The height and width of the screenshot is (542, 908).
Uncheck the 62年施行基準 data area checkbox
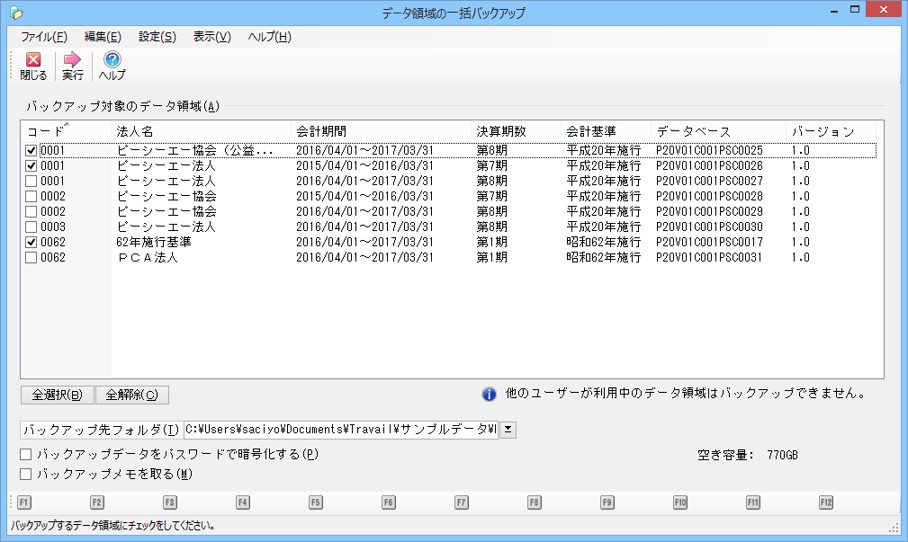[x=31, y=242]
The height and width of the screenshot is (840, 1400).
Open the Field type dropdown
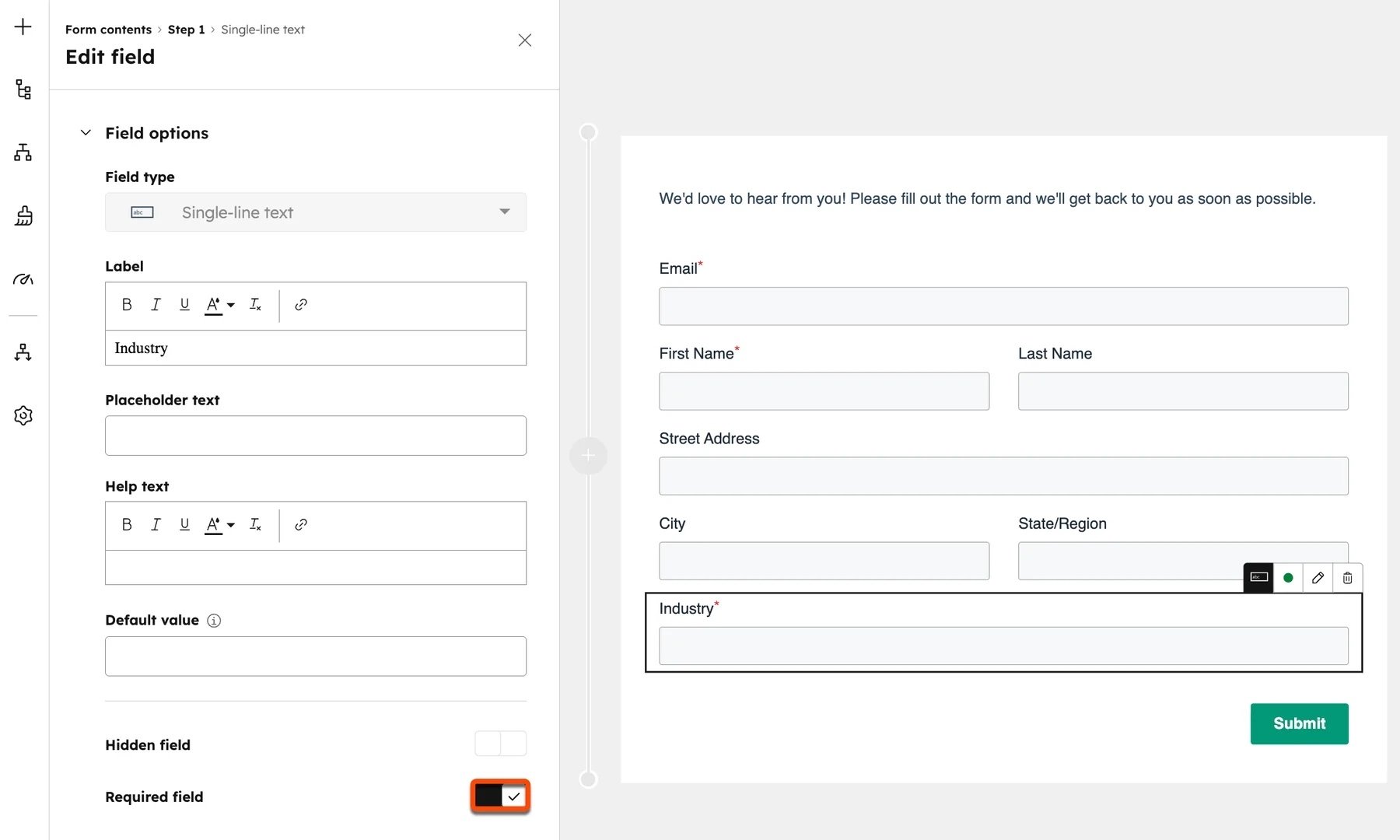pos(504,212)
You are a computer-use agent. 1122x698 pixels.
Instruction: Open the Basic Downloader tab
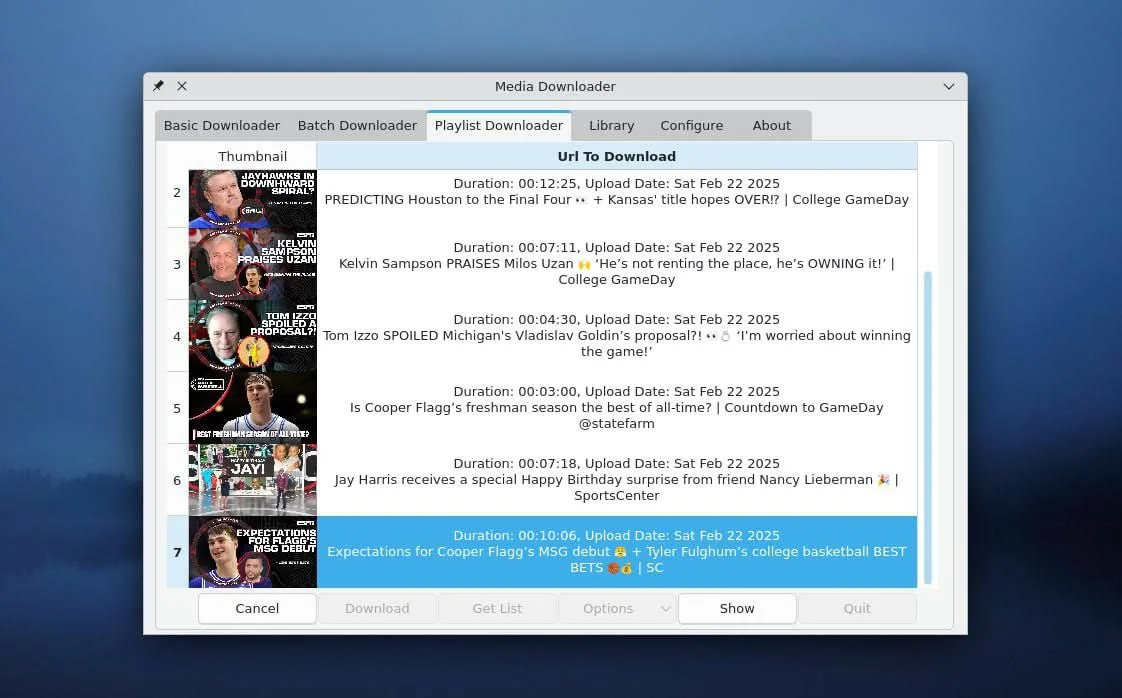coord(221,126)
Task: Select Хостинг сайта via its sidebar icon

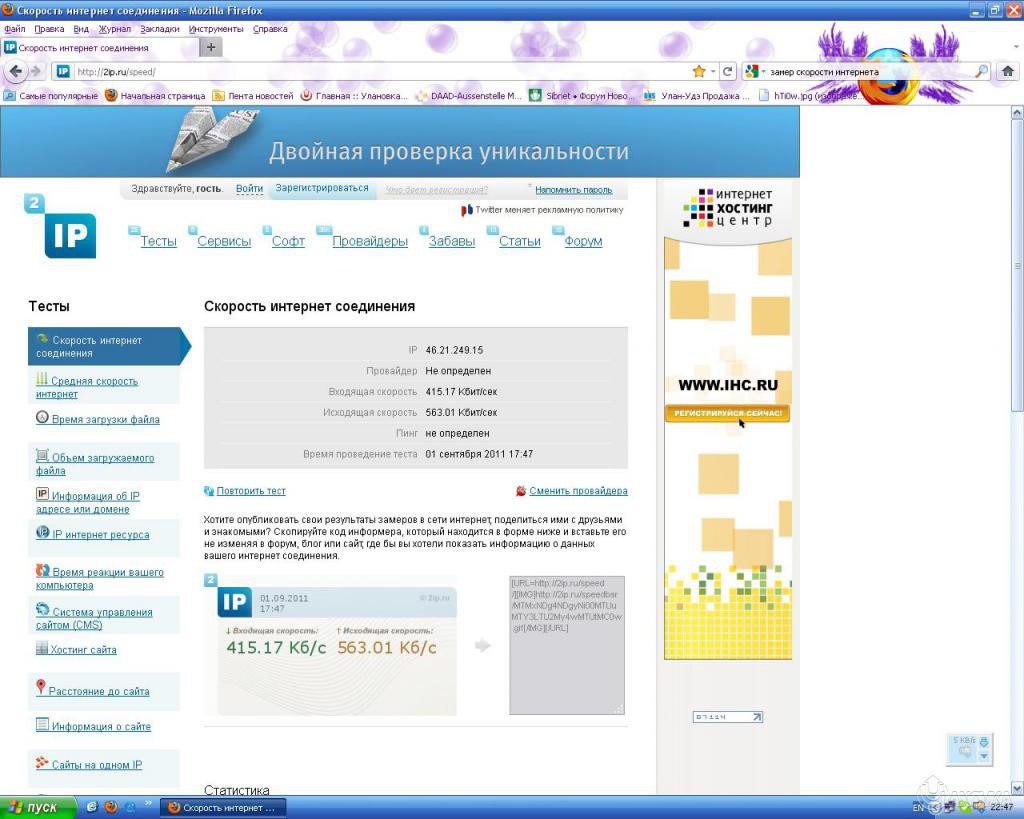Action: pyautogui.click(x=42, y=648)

- **What to do**: Rewrite the entries starting at the line that contains "You are a computer-use" and ending at the end of the entries, changing "sidebar icon" to "sidebar link" and leaving everything else unchanged. Omit the pictures from your answer.

- **Answer to the task**:
You are a computer-use agent. 1122x698 pixels.
Instruction: Open the Basic Downloader tab
coord(221,126)
Task: Select Хостинг сайта via its sidebar link

Action: pyautogui.click(x=42, y=648)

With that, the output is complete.